Isso é o que eu acho
Uma sexta feira, final de expediente e aquela sensação de estar se livrando do aprisionamento semanal nosso de todo o dia. Entrei no ônibus já preparado para o segundo aprisionamento: O engarrafamento. É só ter calma, disse a mim mesmo. No próximo mês já será possível procurar um consórcio e sair dessa em vinte minutos... e em duas rodas, o que é melhor.
Já conseguia até ouvir a melodia harmônica das quinhentas cilindradas, quando meu rápido e febril delírio foi interrompido por um anuncio. Era um camelô vendendo canetas. Canetas com calendário, tabuada, com perfume, para CD e DVD, só não tinha identificador de chamadas nem Bluetooth, mas tinha de tudo.
Então, comecei a reparar, já que o sonho de liberdade já havia ido embora mesmo pela janela e meus pensamentos voltaram a se sentar no banco do ônibus, olhei melhor e prestei a atenção. Camelô?? Acho que não! Um rapaz alto, de cabelos loiros perfeitamente cortados e caindo por cima dos atentos olhos cor de caramelo. Camelô? Mas ele não faz um péssimo uso da Língua... eu prestei a atenção às concordâncias, colocações pronominais e à forma como ele se dirigia às pessoas. Maior correção impossível. Camelô?? Ele é um boyzinho que o papai pôs de castigo sem mesada. Isso sim!
Ele nem fala gritando! A única gafe cometida foi pular a roleta. Mais nada. Observei intrigado.
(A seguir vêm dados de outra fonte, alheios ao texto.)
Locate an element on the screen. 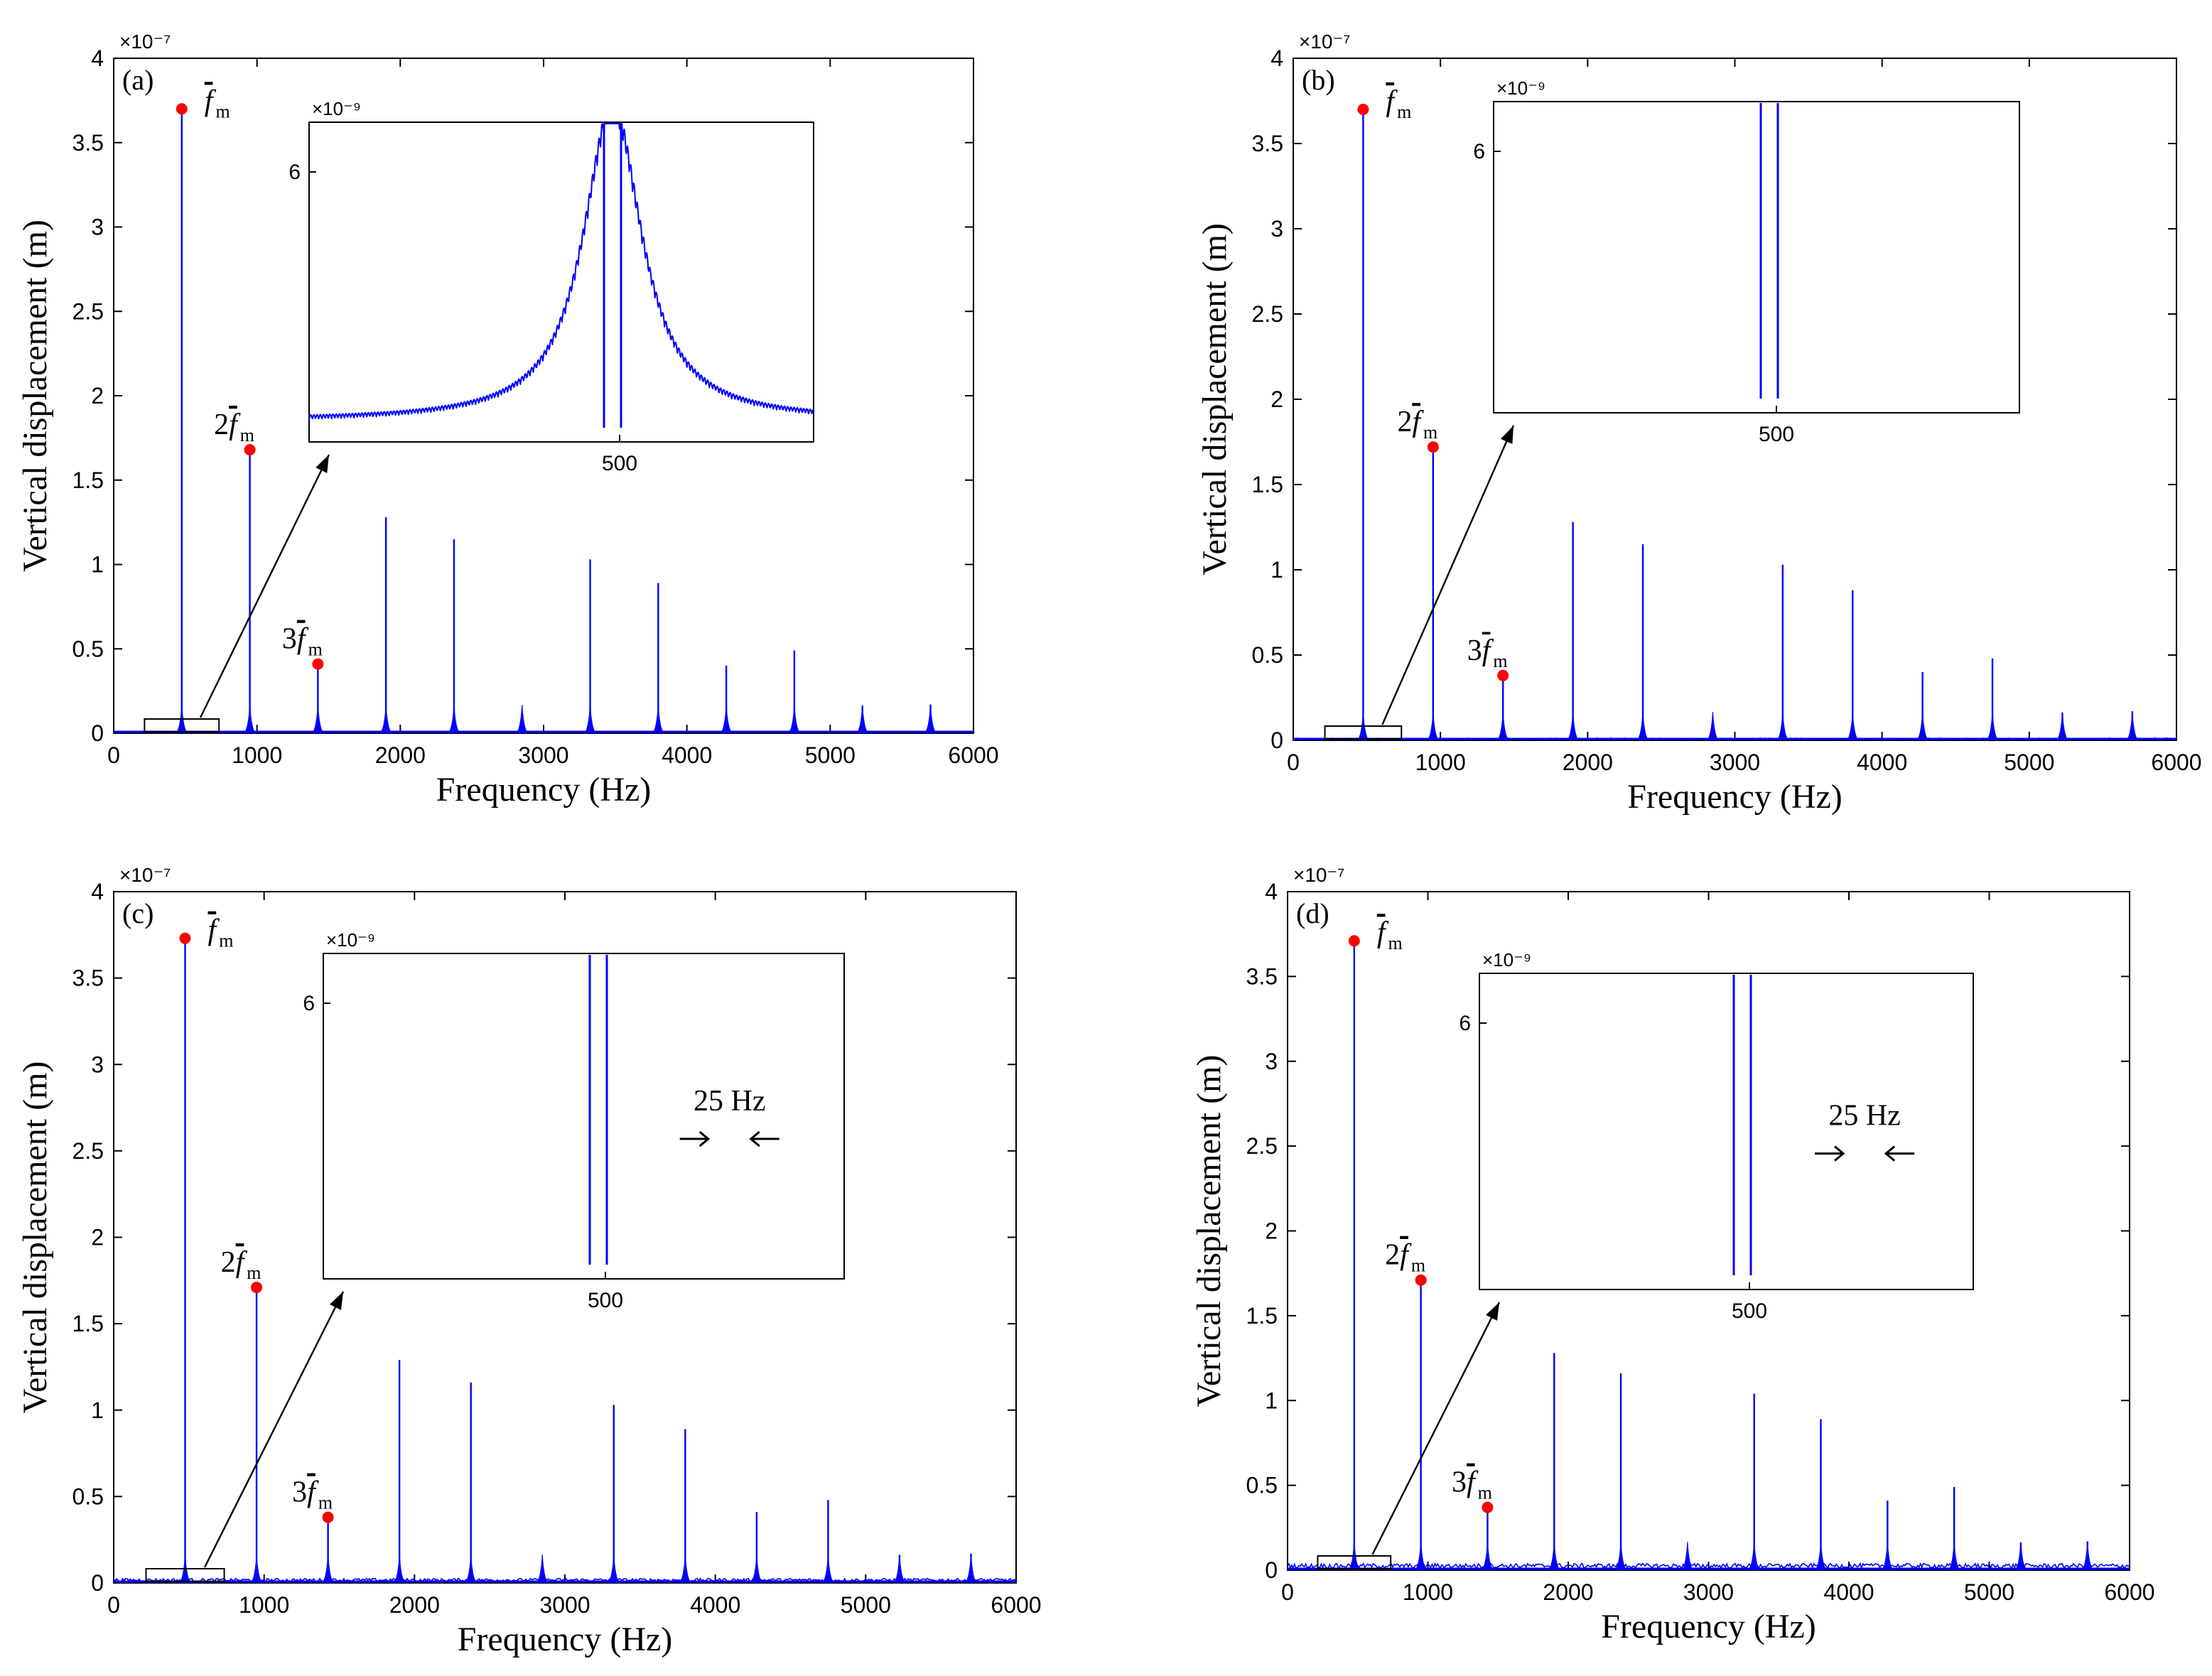 Image resolution: width=2212 pixels, height=1676 pixels. x-tick-label: 1000 is located at coordinates (264, 1605).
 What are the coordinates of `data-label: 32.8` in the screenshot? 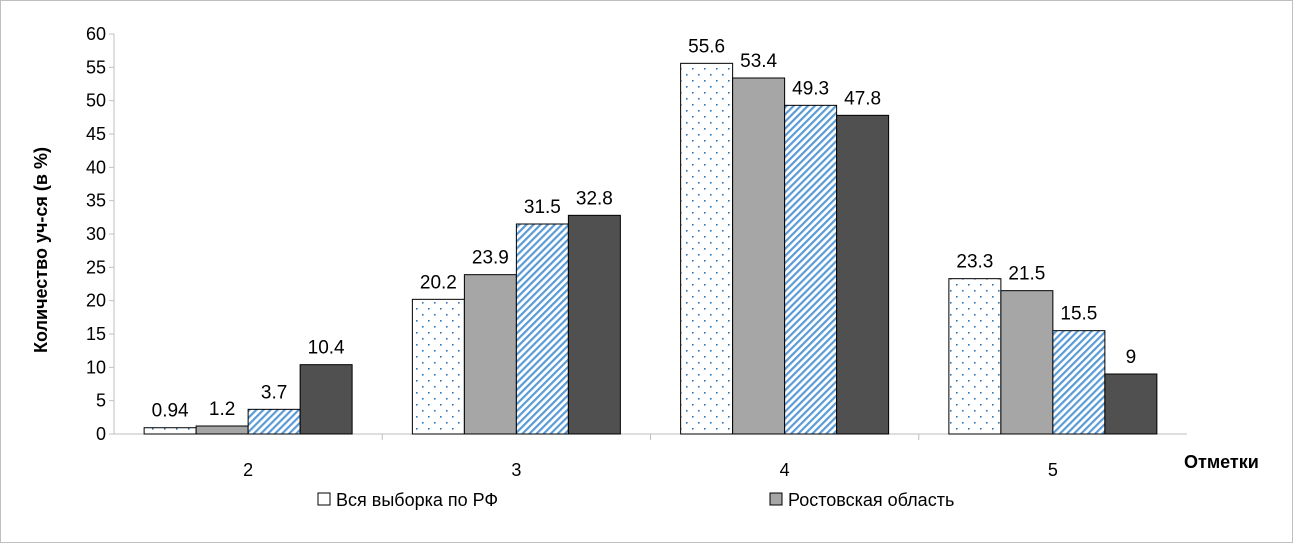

O que será que ele quer aqui? Ainda estava me perguntando quando ele rapidamente agradeceu ao motorista e desceu, para continuar o trabalho em outro ônibus, já parado no ponto. Julguei aquilo um abuso, afinal tanta gente realmente precisa!
Sendo ainda metade da viagem até a minha casa, já que o engarrafamento não terminou ainda e nem o mês, virei o rosto em direção à janela. Pensando na conta vencida ontem, ( culpa do patrão que não me liberou mais cedo ) e no seminário para a faculdade que ainda estava incompleto, comecei a cochilar embalado pelo balanço do ônibus até que fui interrompido por um grito: Senhoras e senhores! Desculpa estar incomodando o silêncio da sua viagem, mas o camelô vem trazendo... e etc.
Desta vez um menino, muito mal vestido e franzino que mal agüentava carregar as balas que trazia, e gritava com voz estridente: Um real, Um real! Acordei assustado e olhei em direção à porta dianteira. Agora sim, alguém que tem necessidade desse tipo de trabalho. Tudo normal. Como faltam dez minutos ainda até chegar em casa e a Lotus Music só abre mais tarde, volto a cochilar. Desce o menino com as balas na mão.